• **PAGE EXTRACT**:
━━━━━━━━

The Humboldt County Board of Supervisors voted Jan. 7 to adopt a ban on new marijuana dispensaries — a continuation of a moratorium enacted in 2011 under mounting pressure from the federal government.
U.S. attorneys at that time were making all sorts of noise about prosecuting city officials and staffs that created civic and county marijuana regulations, saying local lawmakers would be considered complicit in breaking federal anti-marijuana laws. That rattled a lot of local governments around California, including Arcata, Eureka and Humboldt County, each of which quickly stopped the approval process for new pot shops.
The supes voted 4-1 (with 3rd District rep Mark Lovelace dissenting) to approve the ordinance — at least until a marijuana subcommittee can come up with more solid rules on outdoor growing. The Times-Standard reported that 4th District Supervisor Virginia Bass said the subcommittee — which includes Lovelace and 5th District Supe Ryan Sundberg — should bring back recommendations for cultivation rules before it gets to work on an ordinance governing when, where and how dispensaries can operate in the county.
Supervisors in Fresno County, which stretches across the farmlands of the Central Valley and into the public forests of the Sierra Nevada Mountains, unanimously approved a ban on marijuana cultivation that will go into effect in February. That means medical, recreational, spiritual or otherwise —the first countywide ban (in unincorporated areas) of its kind in California, according to a lawyer quoted in the Fresno Bee. Weed advocates say that will harm patient access and lead to continued violence in the black market pot economy.
In last week's column, we mentioned the Daily Currant hoax — claiming that 37 people died from marijuana after Colorado's legalization — that gripped America (not). It seems hollow Onion-rip-offs are beside themselves with the opportunities Colorado's relaxed laws provide. This time, the satire website Newslo offered the following headline, brimming with Swift-ian wit: "Rep. Bachmann Arrested for DUI in Colorado," in which the wanna-be Twains said The Michele was indulging in greenery before getting behind the wheel. Her publicist and local law enforcement officials were quick to expose the ruse/joke/waste of time to Colorado media outlets.
National Football League Commissioner Roger Goodell told ESPN.com on Jan. 7 that player use of medical marijuana may be OK in the future — at least in states where it's legal. "I don't know what's going to develop as far as the next opportunity for medicine to evolve and to help either deal with pain or help deal with injuries, but we will continue to support the evolution of medicine," Goodell was quoted as saying.

━━━━━━━━

• **EXTRACTED ENTRIES**:
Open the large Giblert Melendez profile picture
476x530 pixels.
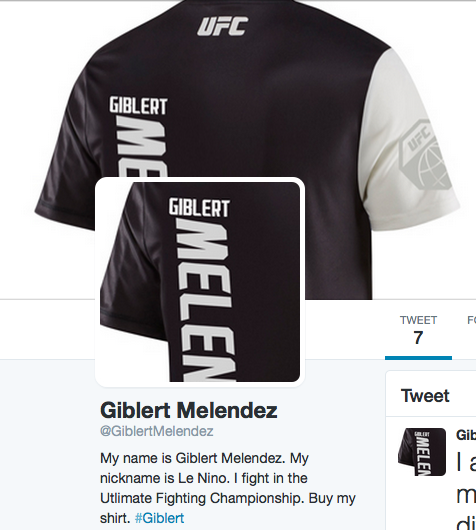point(200,282)
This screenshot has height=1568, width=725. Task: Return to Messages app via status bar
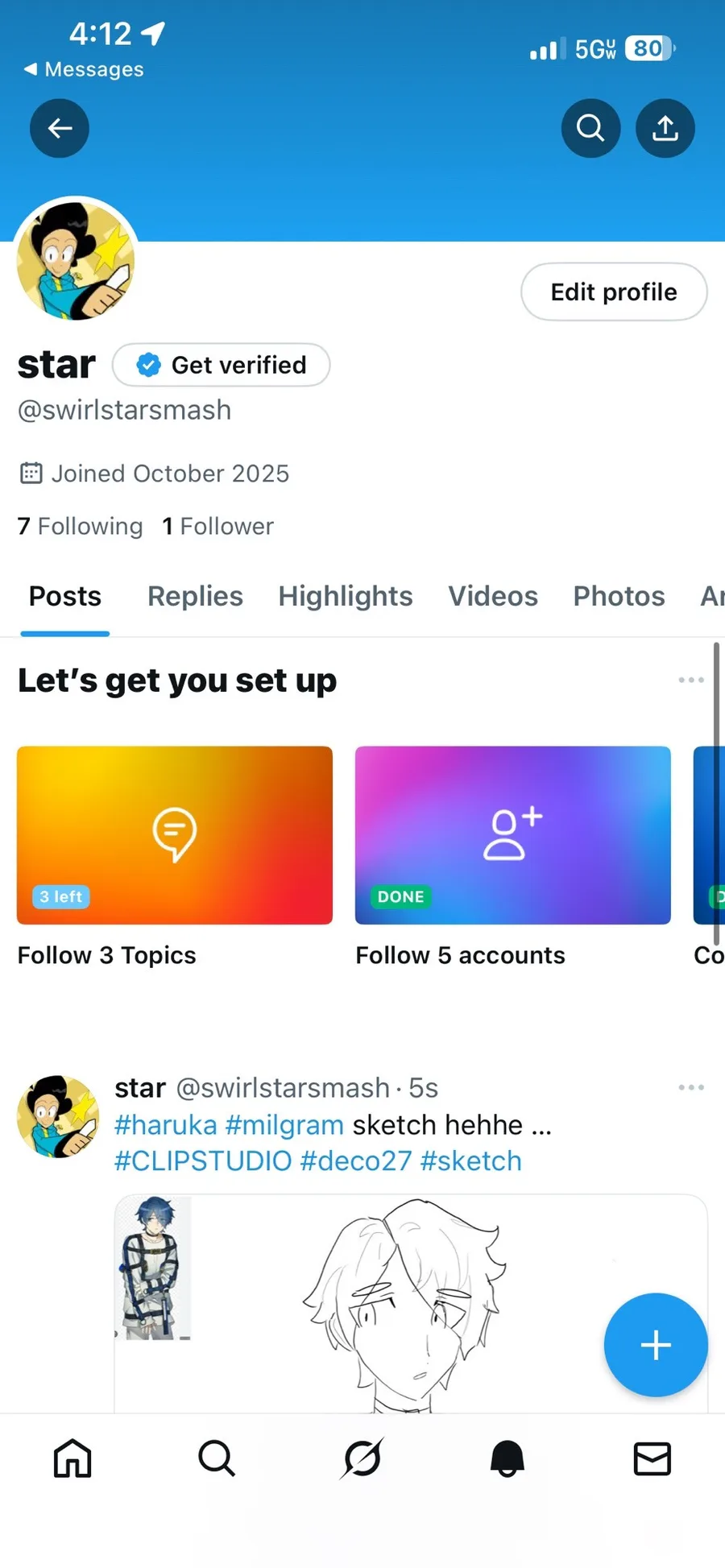(x=84, y=69)
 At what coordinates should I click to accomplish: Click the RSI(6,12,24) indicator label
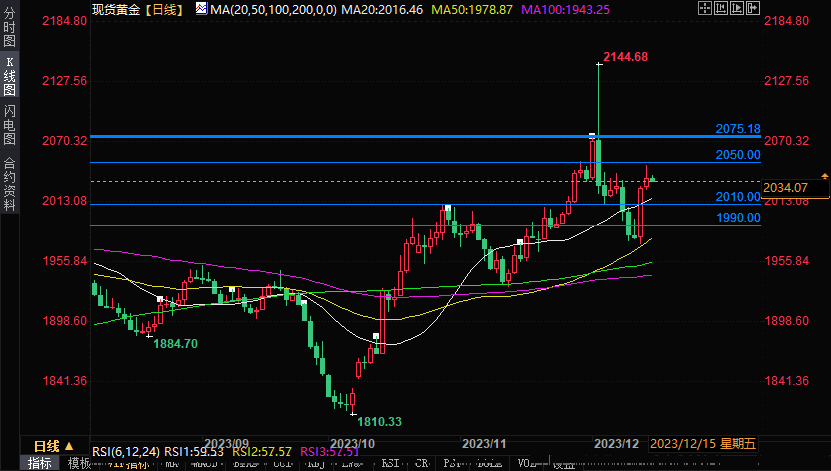pyautogui.click(x=126, y=451)
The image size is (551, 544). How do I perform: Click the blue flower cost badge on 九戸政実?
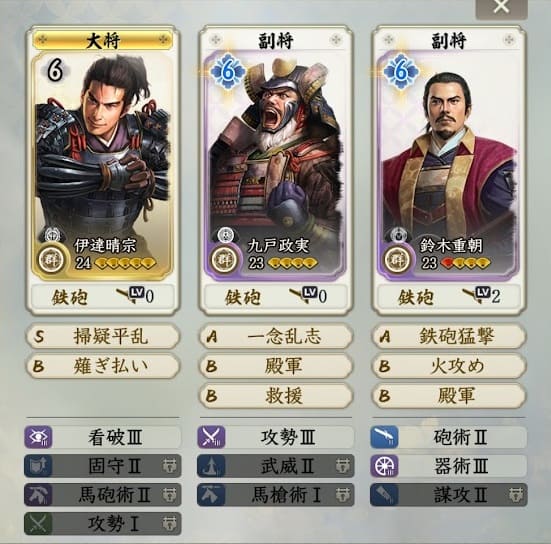click(x=228, y=71)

━━━━━━━━

• **WHAT TO DO**:
Turn the paragraph of the marijuana news column that begins "The supes voted 4-1" into a short bulleted list that keeps its main facts.

• **EXERCISE SOLUTION**:
- The supervisors approved the ordinance 4-1. 3rd District Supervisor Mark Lovelace cast the dissenting vote.
- The ordinance stands at least until a marijuana subcommittee develops firmer rules on outdoor growing.
- The subcommittee includes Lovelace and 5th District Supervisor Ryan Sundberg.
- The Times-Standard reported that 4th District Supervisor Virginia Bass said the subcommittee should bring back cultivation recommendations before working on an ordinance on when, where and how dispensaries can operate in the county.